#### EXERCISE PROMPT:
Range to reproduce from the entries below: the line with "Switch to the Offer Lab tab", the line with "Task: Click the twinBASIC", and every line in between. Give them exactly and give nothing else.

#### SOURCE DATA:
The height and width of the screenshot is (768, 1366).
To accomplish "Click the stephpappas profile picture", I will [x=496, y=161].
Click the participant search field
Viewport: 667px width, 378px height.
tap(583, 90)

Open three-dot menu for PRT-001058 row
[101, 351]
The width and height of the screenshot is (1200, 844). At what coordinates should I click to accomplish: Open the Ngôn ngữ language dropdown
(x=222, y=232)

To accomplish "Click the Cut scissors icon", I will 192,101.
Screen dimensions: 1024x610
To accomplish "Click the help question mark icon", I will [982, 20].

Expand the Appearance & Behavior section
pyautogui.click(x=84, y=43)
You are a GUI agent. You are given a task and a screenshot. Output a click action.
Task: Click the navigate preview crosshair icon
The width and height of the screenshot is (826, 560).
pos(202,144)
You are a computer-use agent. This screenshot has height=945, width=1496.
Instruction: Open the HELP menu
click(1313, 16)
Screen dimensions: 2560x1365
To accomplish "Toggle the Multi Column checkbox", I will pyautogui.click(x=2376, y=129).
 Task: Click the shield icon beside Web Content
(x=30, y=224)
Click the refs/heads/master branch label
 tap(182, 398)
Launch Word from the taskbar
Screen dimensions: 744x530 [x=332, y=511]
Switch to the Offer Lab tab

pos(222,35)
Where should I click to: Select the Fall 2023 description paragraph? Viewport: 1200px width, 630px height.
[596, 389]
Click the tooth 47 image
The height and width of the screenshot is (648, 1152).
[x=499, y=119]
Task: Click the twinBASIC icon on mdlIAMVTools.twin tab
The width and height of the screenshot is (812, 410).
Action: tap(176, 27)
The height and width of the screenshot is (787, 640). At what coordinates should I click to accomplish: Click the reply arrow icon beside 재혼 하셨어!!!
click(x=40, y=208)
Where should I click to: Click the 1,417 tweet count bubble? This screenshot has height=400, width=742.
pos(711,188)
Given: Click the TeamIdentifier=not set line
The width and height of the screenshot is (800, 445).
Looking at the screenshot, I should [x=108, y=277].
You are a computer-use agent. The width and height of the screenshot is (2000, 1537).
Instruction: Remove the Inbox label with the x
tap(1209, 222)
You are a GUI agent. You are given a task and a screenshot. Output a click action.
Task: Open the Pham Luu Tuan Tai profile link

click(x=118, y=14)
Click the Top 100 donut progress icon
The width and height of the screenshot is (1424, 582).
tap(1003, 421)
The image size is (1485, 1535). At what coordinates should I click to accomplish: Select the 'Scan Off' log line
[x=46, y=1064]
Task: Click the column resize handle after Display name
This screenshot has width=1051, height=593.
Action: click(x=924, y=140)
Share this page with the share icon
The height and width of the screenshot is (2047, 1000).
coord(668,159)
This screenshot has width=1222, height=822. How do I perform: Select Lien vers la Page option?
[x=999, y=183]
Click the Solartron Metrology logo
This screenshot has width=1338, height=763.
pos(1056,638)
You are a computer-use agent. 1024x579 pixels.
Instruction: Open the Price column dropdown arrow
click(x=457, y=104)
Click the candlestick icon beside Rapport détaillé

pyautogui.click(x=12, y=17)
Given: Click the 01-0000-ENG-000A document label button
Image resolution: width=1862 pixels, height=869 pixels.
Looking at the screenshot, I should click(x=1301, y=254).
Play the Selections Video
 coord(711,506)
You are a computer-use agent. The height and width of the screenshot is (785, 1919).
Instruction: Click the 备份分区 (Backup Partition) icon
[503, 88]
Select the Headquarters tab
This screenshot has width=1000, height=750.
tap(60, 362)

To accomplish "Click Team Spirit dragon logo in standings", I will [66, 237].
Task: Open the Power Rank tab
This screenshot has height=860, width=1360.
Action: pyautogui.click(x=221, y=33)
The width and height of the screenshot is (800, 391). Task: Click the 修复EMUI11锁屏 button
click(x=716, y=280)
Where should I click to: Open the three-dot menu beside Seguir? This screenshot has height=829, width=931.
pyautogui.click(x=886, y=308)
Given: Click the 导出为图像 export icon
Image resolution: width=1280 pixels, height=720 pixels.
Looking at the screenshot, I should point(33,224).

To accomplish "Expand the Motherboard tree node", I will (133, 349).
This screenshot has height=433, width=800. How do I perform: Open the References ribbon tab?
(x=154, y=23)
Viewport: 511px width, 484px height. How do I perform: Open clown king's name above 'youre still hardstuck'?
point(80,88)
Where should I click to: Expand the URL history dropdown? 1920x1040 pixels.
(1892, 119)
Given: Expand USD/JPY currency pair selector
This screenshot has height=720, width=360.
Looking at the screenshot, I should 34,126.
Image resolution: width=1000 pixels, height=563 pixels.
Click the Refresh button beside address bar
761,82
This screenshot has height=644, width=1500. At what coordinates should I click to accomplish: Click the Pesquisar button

#### OUTPUT OF THE EXERCISE:
Switch to the Offer Lab tab

pos(222,35)
Where should I click to: Select the Fall 2023 description paragraph? Viewport: 1200px width, 630px height.
[596, 389]
Click the tooth 47 image
The height and width of the screenshot is (648, 1152).
[x=499, y=119]
Task: Click the twinBASIC icon on mdlIAMVTools.twin tab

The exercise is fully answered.